# Task data
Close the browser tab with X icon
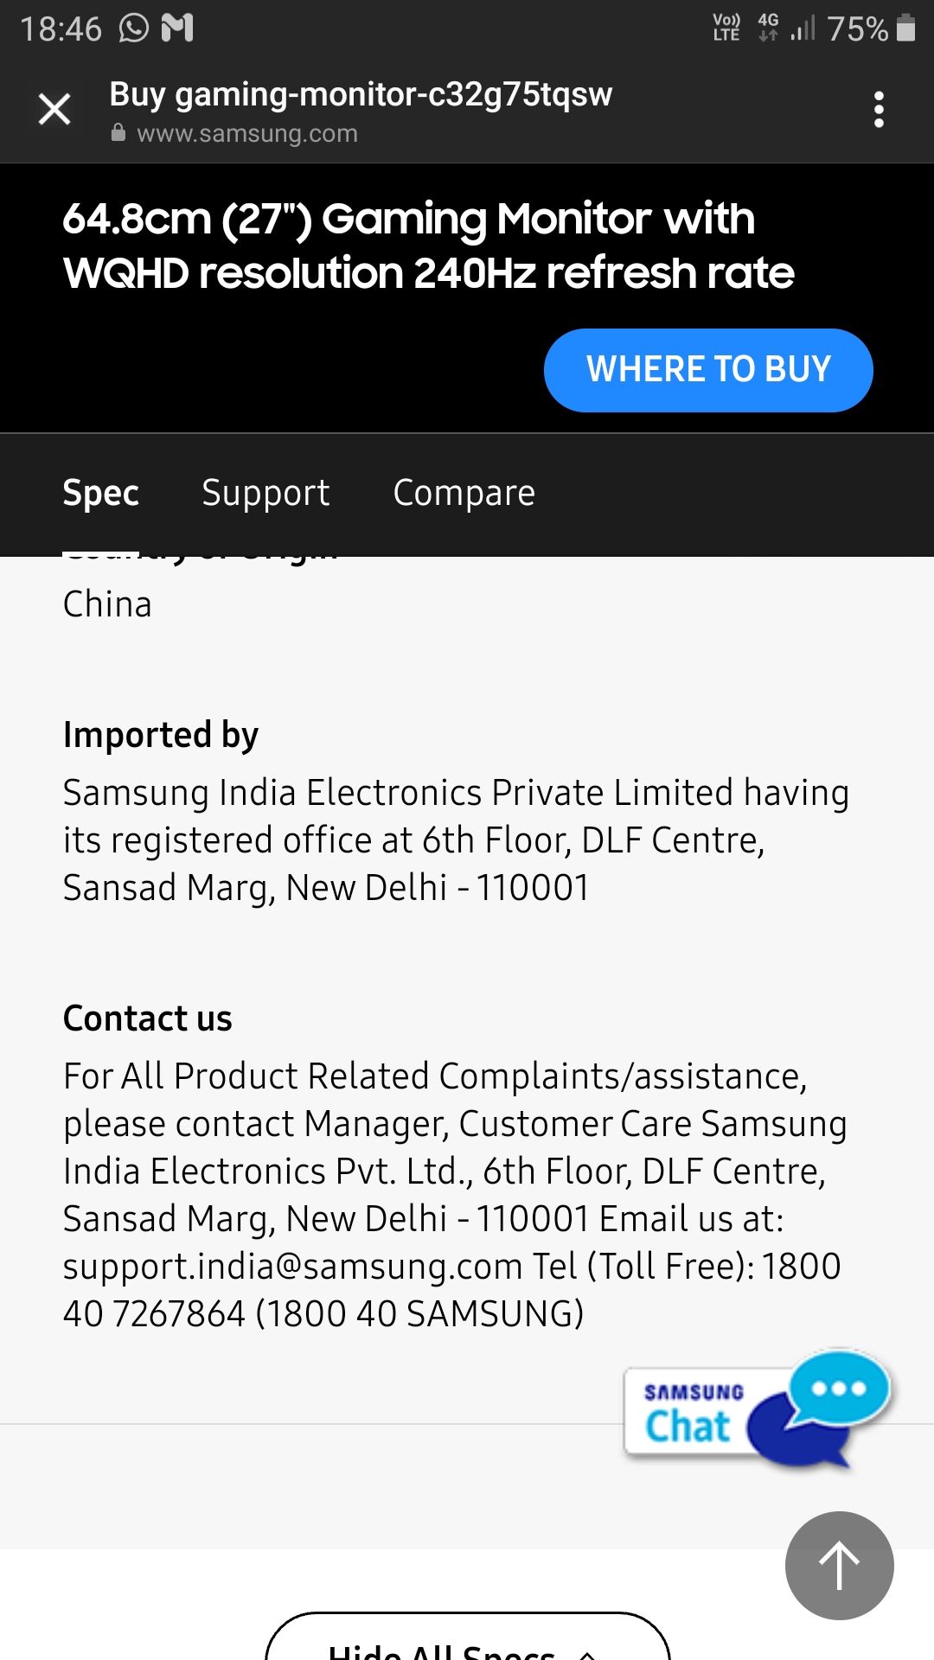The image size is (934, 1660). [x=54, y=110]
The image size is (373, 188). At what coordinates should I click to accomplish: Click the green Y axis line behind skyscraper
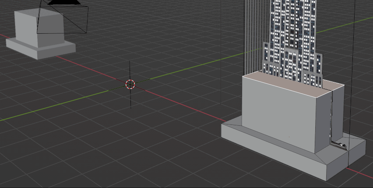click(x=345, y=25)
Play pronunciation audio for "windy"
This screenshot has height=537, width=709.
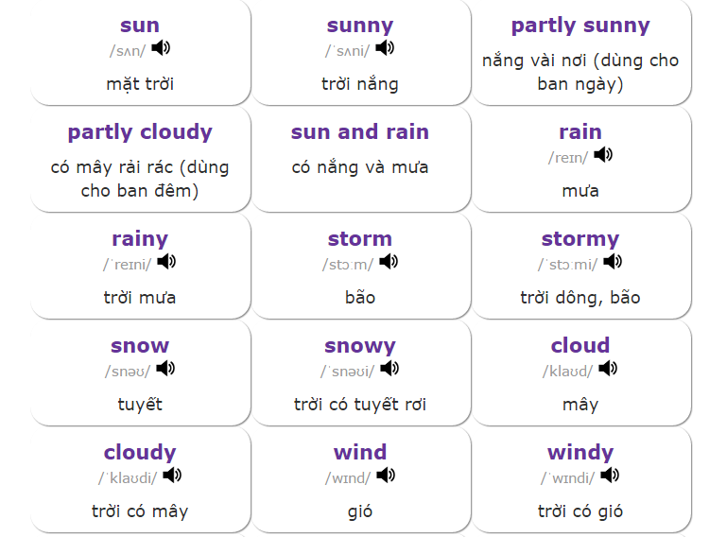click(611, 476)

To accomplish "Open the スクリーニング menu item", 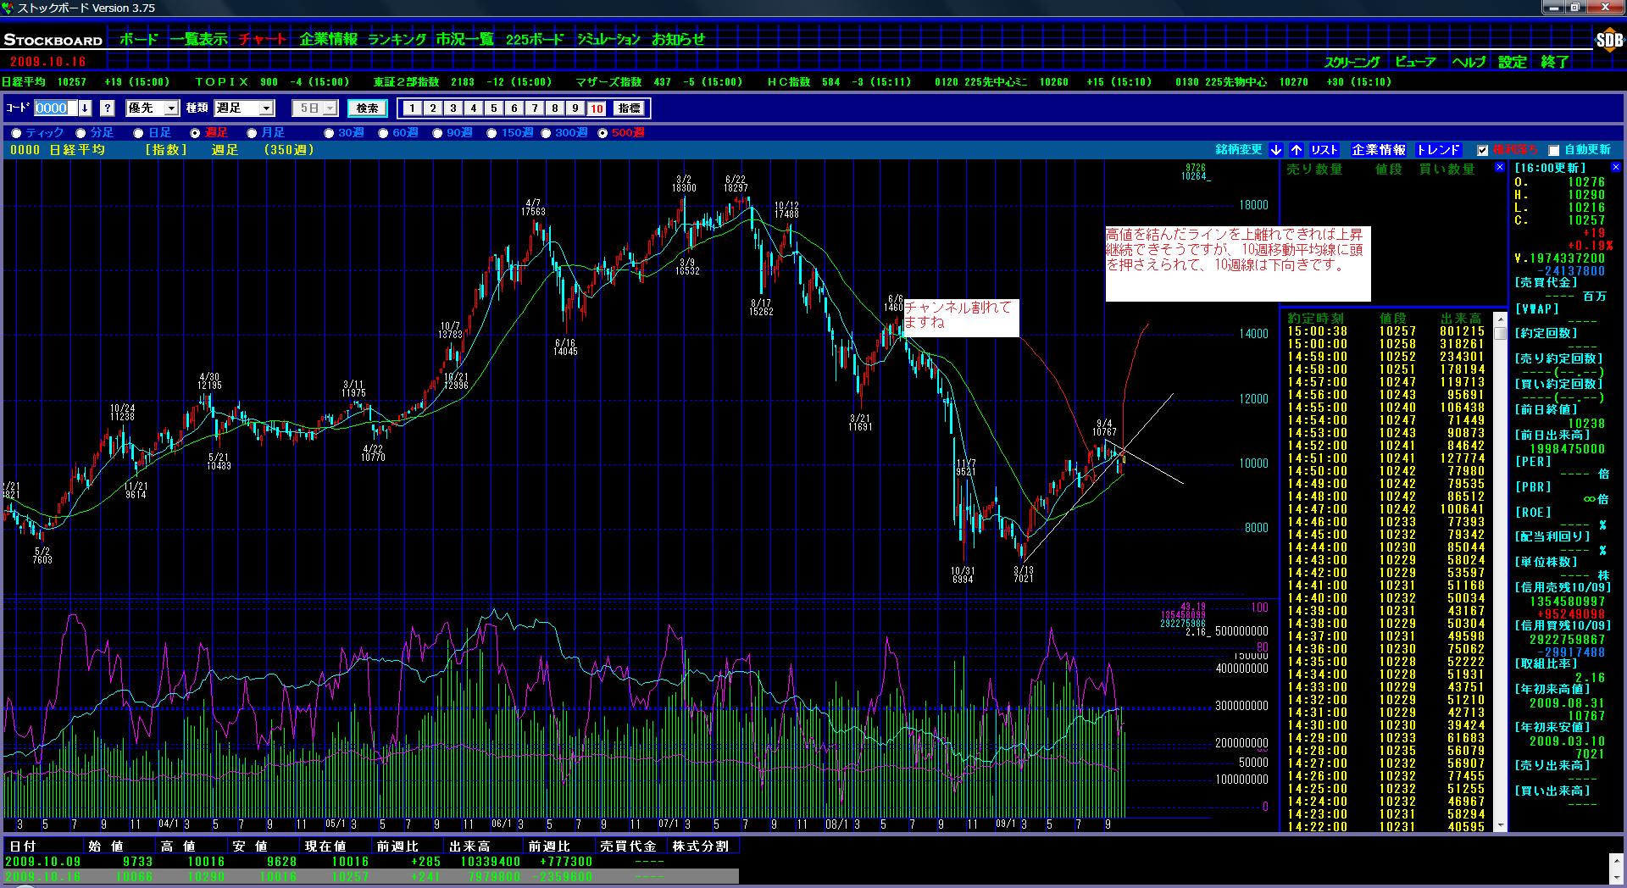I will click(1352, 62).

# Task item
Copy back, word for word, every line between the top of the material above and the line that contains "Play pronunciation audio", both included, without any pictures.

# Written reply
Close the browser tab with X icon
The image size is (934, 1660). [x=54, y=110]
The image size is (373, 188). At what coordinates should I click to accomplish: Click the green Y axis line behind skyscraper
click(x=345, y=25)
Play pronunciation audio for "windy"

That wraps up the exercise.